L’intérieur de l’église Saint-Michel de la Cadière (images 7 , 8 et 9) n’a pu être visité . Son plan (image 7) est celui d’une église à nef unique. Il est analogue à celui de la chapelle Saint-Caprais à Castillon-du-Gard (datation estimée avant l’an 900). La façade sud (image 8) porte la trace de réfections. Sur cette même façade les deux portes sont surmontées d’un mode de couverture de baie d’origine romaine : un linteau quadrangulaire dont les extrémités supportent une arcade. Par contre la datation est très imprécise.

(Voir la description de cette église dans le Livre : Églises Romanes Oubliées du Bas-Languedoc p405).



La Capelle-Masmolène : Église Saint-Pierre

L’église Saint-Pierre (appelée parfois Saint-Michel) est un édifice un peu surprenant présentant deux absides perpendiculaires entre elles. Cela est dû à un agrandissement de l’édifice. L’église primitive était orientée Est-Ouest. Elle a été modifiée ultérieurement et orientée Nord-Sud (voir le plan en image 10). La partie la plus ancienne a été datée du XIesiècle. Mais nous ignorons pour quelles raisons. En ce qui nous concerne, il nous est très difficile d’estimer la datation d’un édifice qui ne présente aucun élément significatif. Il reste que le paysage tout autour est de toute beauté (images 11 et 12).

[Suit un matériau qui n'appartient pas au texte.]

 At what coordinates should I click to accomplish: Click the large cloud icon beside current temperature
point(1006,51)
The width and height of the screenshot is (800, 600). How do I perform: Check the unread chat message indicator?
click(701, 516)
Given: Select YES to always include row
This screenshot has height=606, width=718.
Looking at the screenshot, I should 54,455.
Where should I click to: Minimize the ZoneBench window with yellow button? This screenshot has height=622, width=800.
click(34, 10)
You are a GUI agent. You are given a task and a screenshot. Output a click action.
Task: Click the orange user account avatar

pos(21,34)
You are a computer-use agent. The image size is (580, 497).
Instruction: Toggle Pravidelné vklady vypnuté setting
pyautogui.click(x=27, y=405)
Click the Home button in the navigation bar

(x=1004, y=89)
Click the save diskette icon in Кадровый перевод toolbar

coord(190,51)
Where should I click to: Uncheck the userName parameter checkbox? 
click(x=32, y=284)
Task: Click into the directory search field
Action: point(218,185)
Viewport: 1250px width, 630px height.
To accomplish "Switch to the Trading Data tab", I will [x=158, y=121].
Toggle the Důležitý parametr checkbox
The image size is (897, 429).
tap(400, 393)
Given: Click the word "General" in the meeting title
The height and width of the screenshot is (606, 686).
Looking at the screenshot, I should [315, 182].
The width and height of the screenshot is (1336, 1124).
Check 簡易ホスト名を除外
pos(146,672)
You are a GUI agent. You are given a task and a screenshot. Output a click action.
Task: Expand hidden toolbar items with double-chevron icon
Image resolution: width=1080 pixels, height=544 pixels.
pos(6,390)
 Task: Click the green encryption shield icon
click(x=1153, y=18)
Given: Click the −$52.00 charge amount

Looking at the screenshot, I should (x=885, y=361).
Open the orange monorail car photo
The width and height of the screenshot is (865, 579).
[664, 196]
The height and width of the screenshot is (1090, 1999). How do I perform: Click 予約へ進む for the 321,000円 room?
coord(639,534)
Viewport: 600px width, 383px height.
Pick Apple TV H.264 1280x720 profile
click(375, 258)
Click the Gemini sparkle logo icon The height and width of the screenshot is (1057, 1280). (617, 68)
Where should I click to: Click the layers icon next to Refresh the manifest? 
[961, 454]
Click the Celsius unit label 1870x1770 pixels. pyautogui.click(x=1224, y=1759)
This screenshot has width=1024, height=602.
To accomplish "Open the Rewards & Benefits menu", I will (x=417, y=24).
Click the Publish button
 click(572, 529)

(Voir la description de cette église dans le Livre : Églises Romanes Oubliées du Bas-Languedoc p 378).



Lézan : Saint-Pierre

L’église Saint-Pierre de Lézan a été identifiée comme susceptible d’appartenir au Premier Millénaire par son plan (image 13). Il s’agit d’une église à chevet carré. De telles églises font l’objet d’études un peu partout dans la région. Si certaines ont pu avoir été construites au XIVesiècle, la plupart semblent être nettement plus anciennes, antérieures à l’an 1000. Mais la datation est très délicate car les éléments significatifs sont pratiquement absents.

(Voir la description de cette église dans le Livre : Églises Romanes Oubliées du Bas-Languedoc p 62).



Remoulins : Saint-Martin-de-Ferlières

La description de la décoration de cette église, « A l’intérieur, malgré le crépi on distingue un décor de damier et de câbles torsadés sur les impostes des arcs engagés. », ainsi que la présence à proximité de tombes des Veet VIesiècles, permettent d’envisager une haute datation. Son plan (image 14) semble lui aussi témoigner d’une haute datation. En effet le chœur de forme rallongée est l’intermédiaire entre le chœur semi-circulaire et le chœur muni d’une travée (ou avant-chœur).

(Voir la description de cette église dans le Livre : Églises Romanes Oubliées du Bas-Languedoc p 397).




Rousson : Saint-Martin

Le plan (image 15) de l’église Saint-Martin de Rousson peut être interprété de deux façons différentes. Soit c’est celui d’une église triple : une nef à 3 vaisseaux et 3 absides situées dans le prolongement des 3 vaisseaux. Soit c’est celui d’une église à nef unique : la nef est à un seul vaisseau prolongé par un transept contenant trois salles sur lesquelles se greffent les absides. Si c’est la première interprétation qui est la bonne, cette église est très probablement d’une haute ancienneté : VIe ou VIIe siècle). Dans le second cas, l’église serait plus récente tout en appartenant au Premier Millénaire.

(Voir la description de cette église dans le Livre : Églises Romanes Oubliées du Bas-Languedoc p 400).